“It was interesting to list the places where we have commonalities and the places we have vast differences. I think coming together on things that benefit not just communities but the entire region is going to be a great part of the process.”
— Christina Oxley, executive director of the Craig Chamber of Commerce, about Wednesday’s SET meeting
Craig Community leaders from throughout the Yampa Valley congregated in Craig on Wednesday to begin developing a collaborative vision statement for the region.
The White River Region Vision for 2050 brainstorming session was the highlight of the third Stronger Economies Together meeting of the year, and the first SET meeting hosted in Craig.
Stronger Economies Together is a rural economic development program offered through the U.S. Department of Agriculture’s Rural Development Office. SET was developed to help regional teams examine and implement new approaches to strengthen regional economic development activities.
Last year, the Craig/Moffat Economic Development Partnership teamed up with the Meeker Chamber of Commerce and the Steamboat Springs Chamber Resort Association to apply for the program. The White River Region encompasses Moffat, Routt and Rio Blanco counties and was the only rural multi-county region in Colorado selected to participate in the 2013 program.
Wednesday’s meeting at the Moffat County Fairgrounds Pavilion drew more than 25 participants from the partner counties.
The meeting was led by Pattie Snidow, northwest area director for USDA’s Rural Development Office; Nancy Banman, from the Colorado State University Extension Office in Fort Collins; and Travis Hoesli, director of the Granby Extension Office in Kremmling.
The group spent the majority of the six-hour workshop discussing not only existing and impending political and economic challenges facing the region but also recreational, environmental and cultural qualities they want to protect.
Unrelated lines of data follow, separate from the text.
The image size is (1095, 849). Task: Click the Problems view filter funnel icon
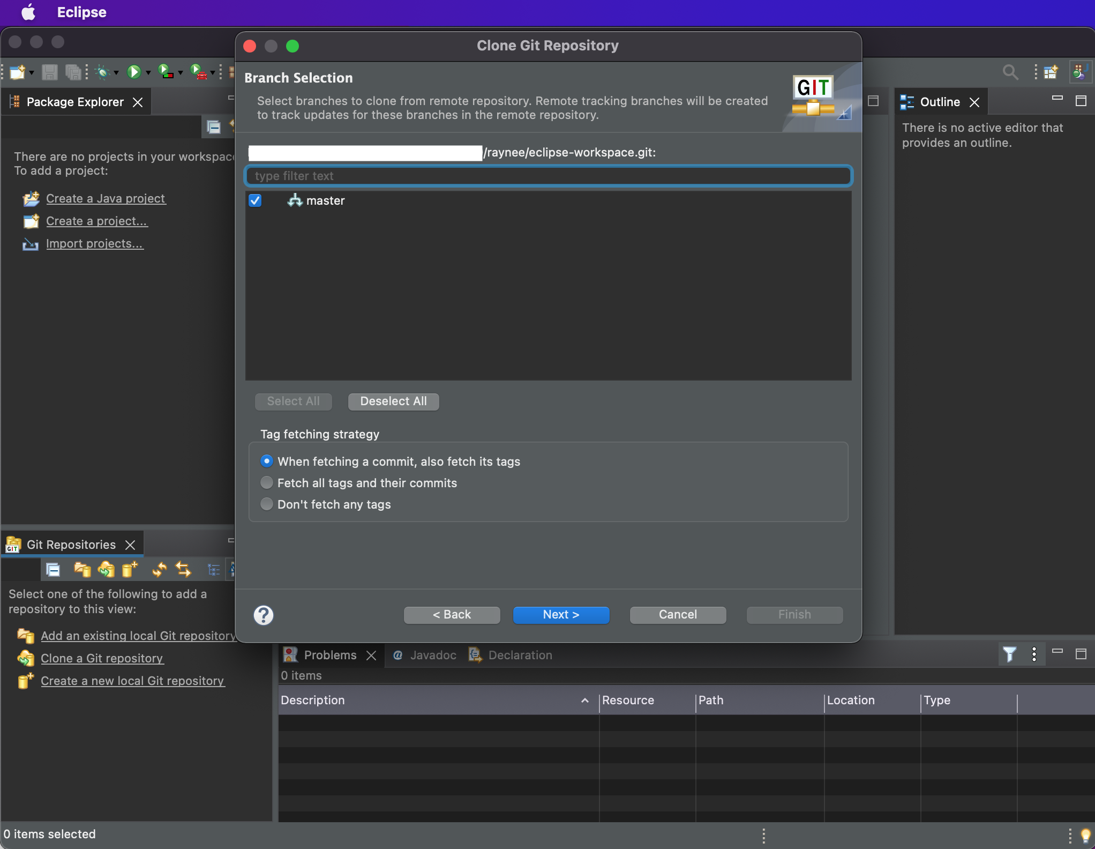1009,654
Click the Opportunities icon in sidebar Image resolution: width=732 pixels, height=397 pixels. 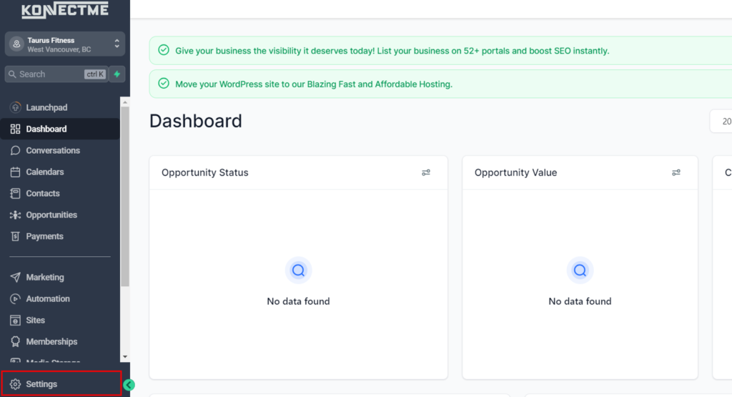(x=15, y=215)
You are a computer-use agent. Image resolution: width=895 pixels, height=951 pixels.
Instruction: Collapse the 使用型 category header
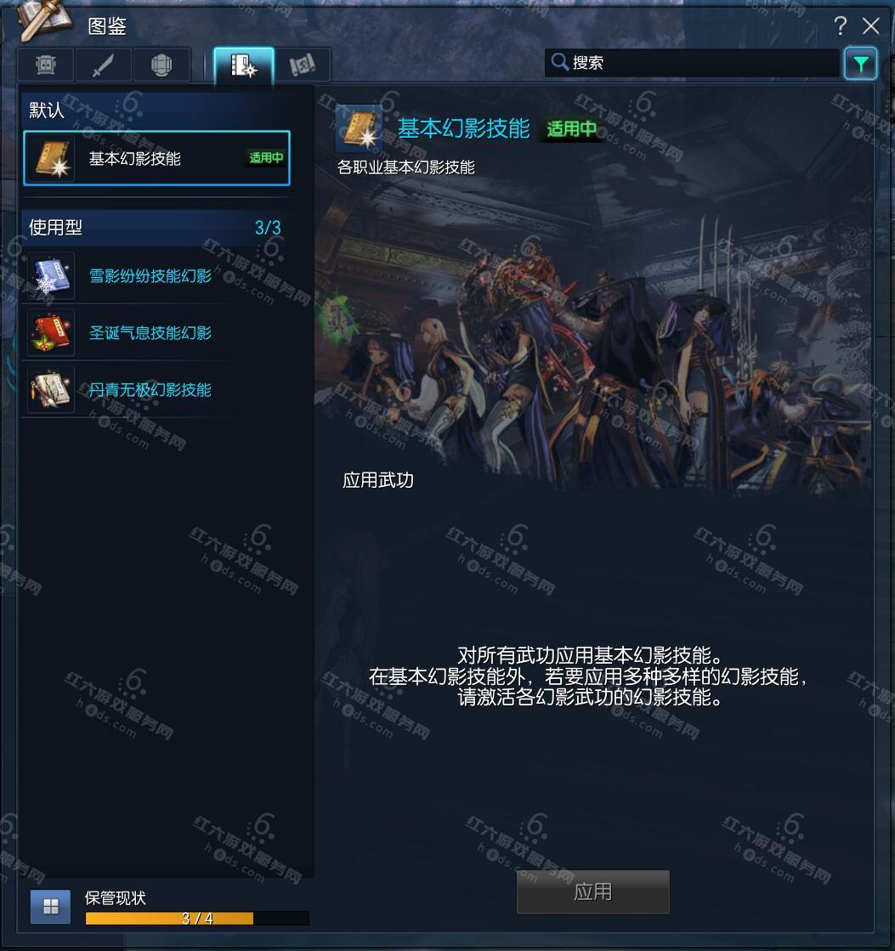(x=156, y=228)
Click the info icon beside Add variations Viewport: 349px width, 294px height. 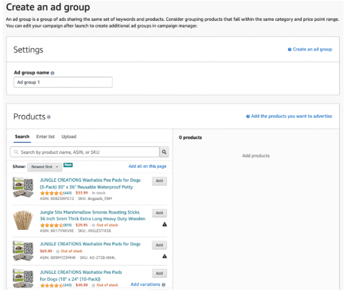[x=164, y=285]
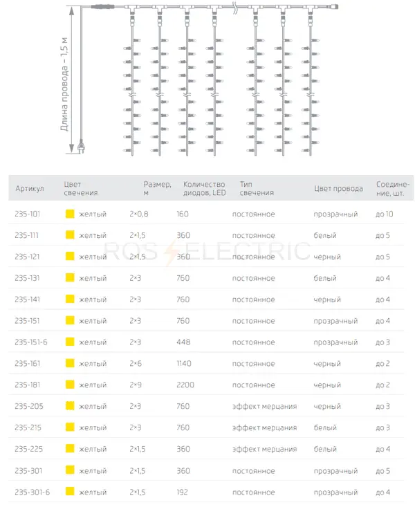Image resolution: width=415 pixels, height=507 pixels.
Task: Select article number 235-151-6
Action: click(x=31, y=342)
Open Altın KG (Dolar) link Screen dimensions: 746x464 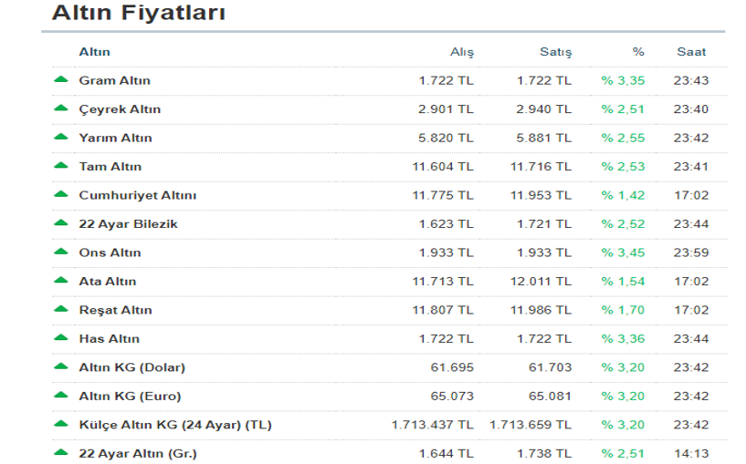(x=131, y=367)
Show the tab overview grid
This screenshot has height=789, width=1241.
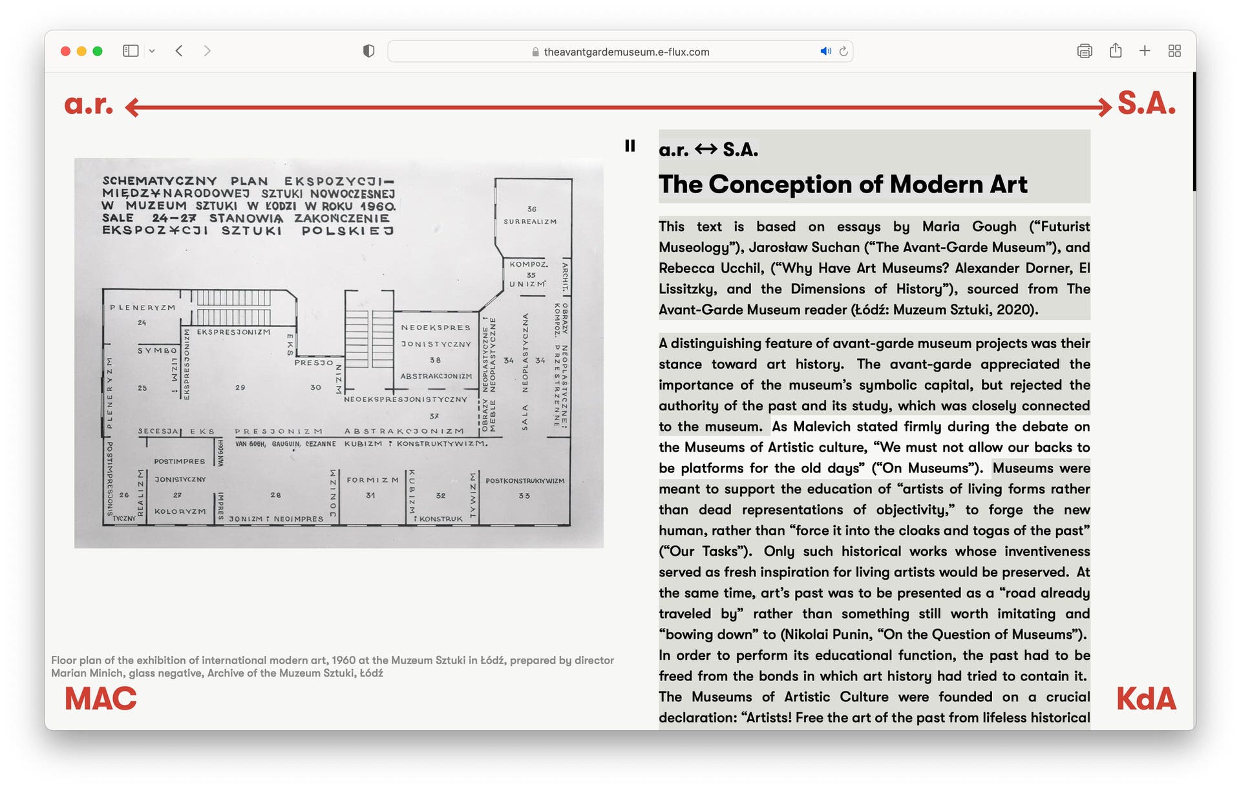(x=1174, y=51)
Christina Oxley, executive director of the Craig Chamber of Commerce, found the brainstorming session particularly interesting because of the vast economic differences among the cities in the region.
For example, Oxley said much of the conversation focused on natural resources and the contributions of coal mines and coal-fired power plants to the local tax base.
Those contributions are critical to maintaining government services in Moffat and Rio Blanco counties, Oxley said, but not so much in Routt County, which generates the majority of its tax revenue through tourism.
“It was interesting to list the places where we have commonalities and the places we have vast differences,” Oxley said. “I think coming together on things that benefit not just communities but the entire region is going to be a great part of the process.”
Craig City Council member Ray Beck also cited natural resources as being key to Wednesday’s conversation and was pleased to see outdoor recreation, energy and agricultural all equally touted as key economic drivers for the region.
“We came together not only as a collection of communities but as a region to outline what is important to Northwest Colorado,” Beck said. “It all comes down to everyone getting on the same page and capitalizing on our assets.”
A formal vision statement encompassing the most important themes will be compiled during the next several weeks, Banman said.
SET meetings take place on the first Wednesday of each month and rotate among Craig, Steamboat Springs and Meeker, said Audrey Danner, interim director of the EDP.
The next meeting, which is open to the public, is at 9 a.m. June 5 in Steamboat Springs. The location is still to be determined.